Попробуем и эту кристально ясную но­веллу увидеть в контексте затронутой в за­метках темы. Да, многое приобретает со­всем иное и неожиданное звучание.

Пусть мучается Белый, изворачивается Суров, думает о «своей» линии поведения Муравьев. Это для себя они люди, даже личности с запросами. А для Оскара Дирлевангера, штурмбанфюрера СС, командира спецбатальона и вдохновенного руководите­ля «акции» в деревне Борки, все эти не-немцы — рабы, песок, пыль на дороге истории.

Дирлевангер проводит поголовное истребление местных жителей. Ему дей­ствительно все равно, партизаны они, поли­цейские или просто старики и дети. Отра­батывается «модель» грядущего очищения земли от всего, недостаточно полноценного с точки зрения идеологов третьего райха.

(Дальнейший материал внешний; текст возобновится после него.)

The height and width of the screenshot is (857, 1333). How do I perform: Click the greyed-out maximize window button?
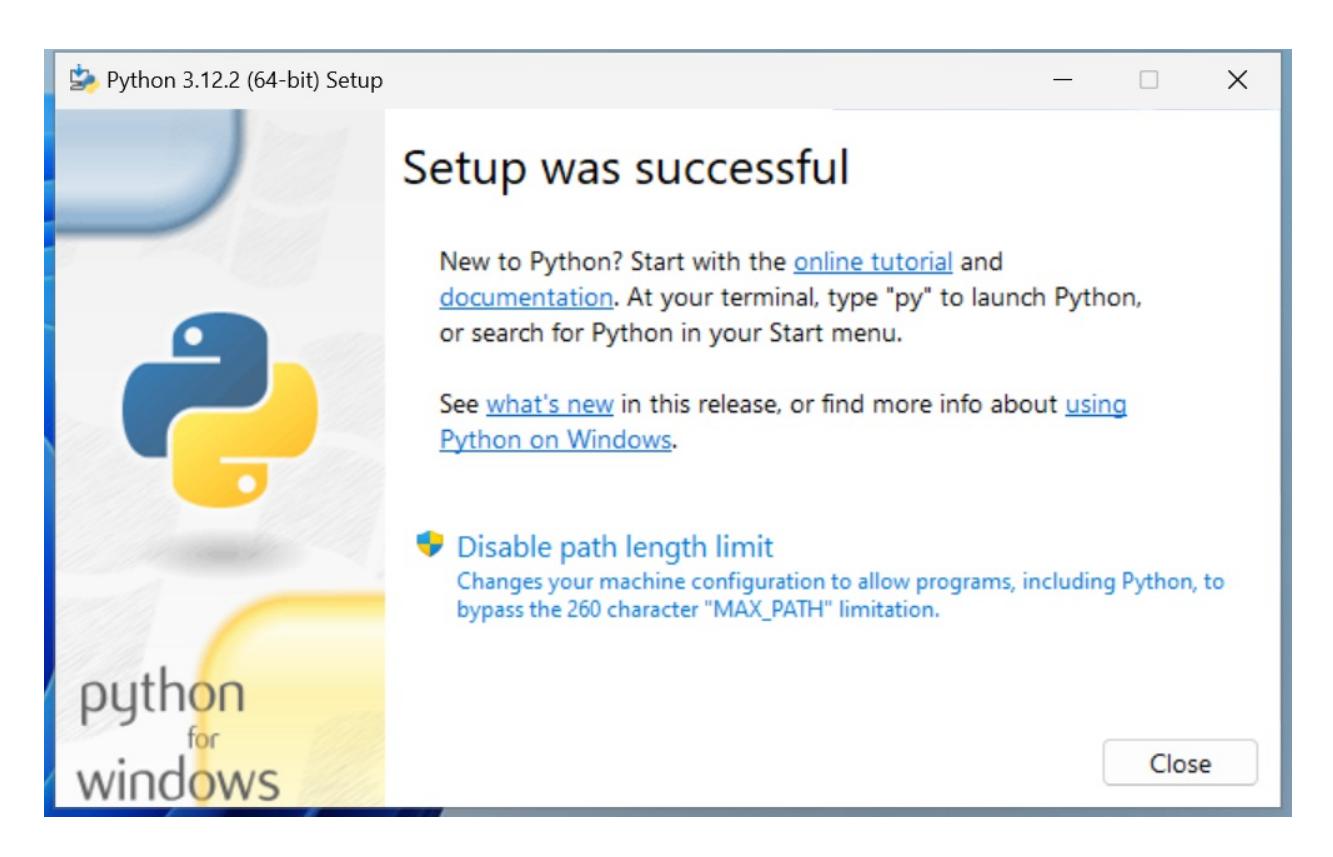pos(1150,80)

По мысли штурмбанфюрера, жители Борков должны воспринимать налет кара­телей как «огонь с неба». Рабам не положе­но знать ни причин, ни мотивов господских действий. Действительно, идеология....

«Радость ножа, или Жизнеописания ги­пербореев» — гласит подзаголовок книги. Это «срез» сознания тех, кто возомнил себя сверхлюдьми, предназначенными для осо­бой миссии на земле. Цитата из Фридриха Ницше в начале книги («Нет ничего более нездорового среди нашей нездоровой со­временности, как христианское сострада­ние. Здесь быть врачом, здесь быть неумолимым, здесь действовать но­жом — это надлежит нам, это наш род люб­ви к человеку, с которым живем мы — фи­лософы, мы — гипербореи...») — заявка на истолкование фашизма прежде всего как идеологического явления. Видения и мысли главного «гиперборея», ощущающего в сво­ем бетонном бункере магическую связь с силами Космоса, нет, это не обычный бред параноика, это обоснование того, что слу­чилось в тысячах Борков, это вдохновенное напутствие для нации, брошенной на за­воевание жизненного пространства, брошенной осуществлять свое «предназначение».

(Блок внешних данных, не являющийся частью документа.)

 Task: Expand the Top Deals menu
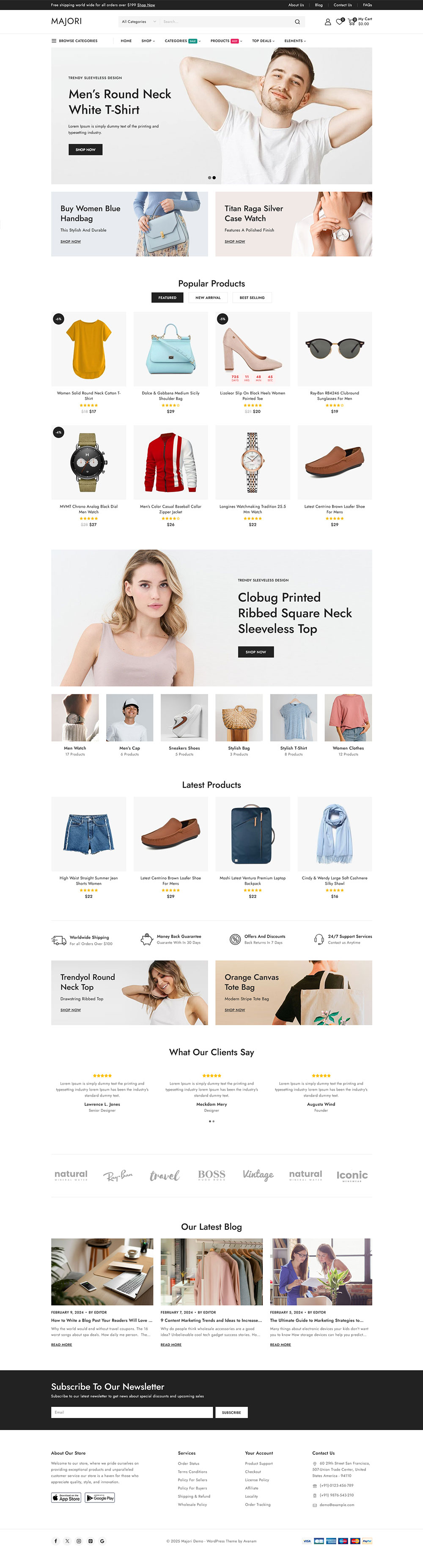coord(263,41)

Ее даже избавили от тяжкого бремени выбора — за нее и выбрали, ей и указали путь, вот только пройти по нему она долж­на была сама, познав в конце концов ужас справедливой расплаты, но все потом, все после 43 года, все в будущем.

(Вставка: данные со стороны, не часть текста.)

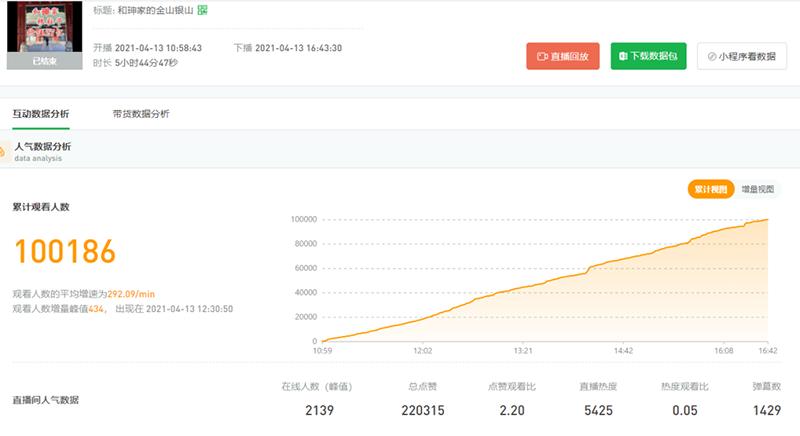Click the 总点赞 value 220315
Viewport: 800px width, 436px height.
pyautogui.click(x=423, y=410)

Сколь коварна и соблазнительна для одурманенной массы жизненная филосо­фия, согласно которой все проблемы мож­но решить «сразу» и на века, без труда, борьбы и страданий! Достаточно двинуться в предначертанном высшими силами на­правлении...

Делались попытки объяснить фашизм па­тологией разума, чувств, даже биологиче­ских инстинктов. Успеха они не принес­ли — слишком узкие и поверхностные кри­терии для объяснения такого явления.

Глядя на Муравьева, Дирлевангер почти с юмором думает: «Прочесть бы его мозги: как изворачивается, как обещает себе и це­лому миру, что все поправит другими дела­ми — еще верит, что будут какие-то дру­гие». Дирлевангеровская реплика «про се­бя» — своеобразный ответ на действитель­ные жизненные притязания Славы, ответ, демонстрирующий проницательность эсэсов­ца и напоминающий, что он фигура силь­ная, персонаж с характером. Многие более или менее существенные мысли «доброволь­цев» сопровождаются «ответами» в рассуж­дениях и Дирлевангера, и самого фюрера. Перед нами жестокая и проницательная идеологическая машина, машина подавле­ния, вполне способная «просчитать» вариан­ты поведения и даже мироощущения своих жертв и живых объектов. Весь смысл ее функционирования: всегда, во всем идея выше человека.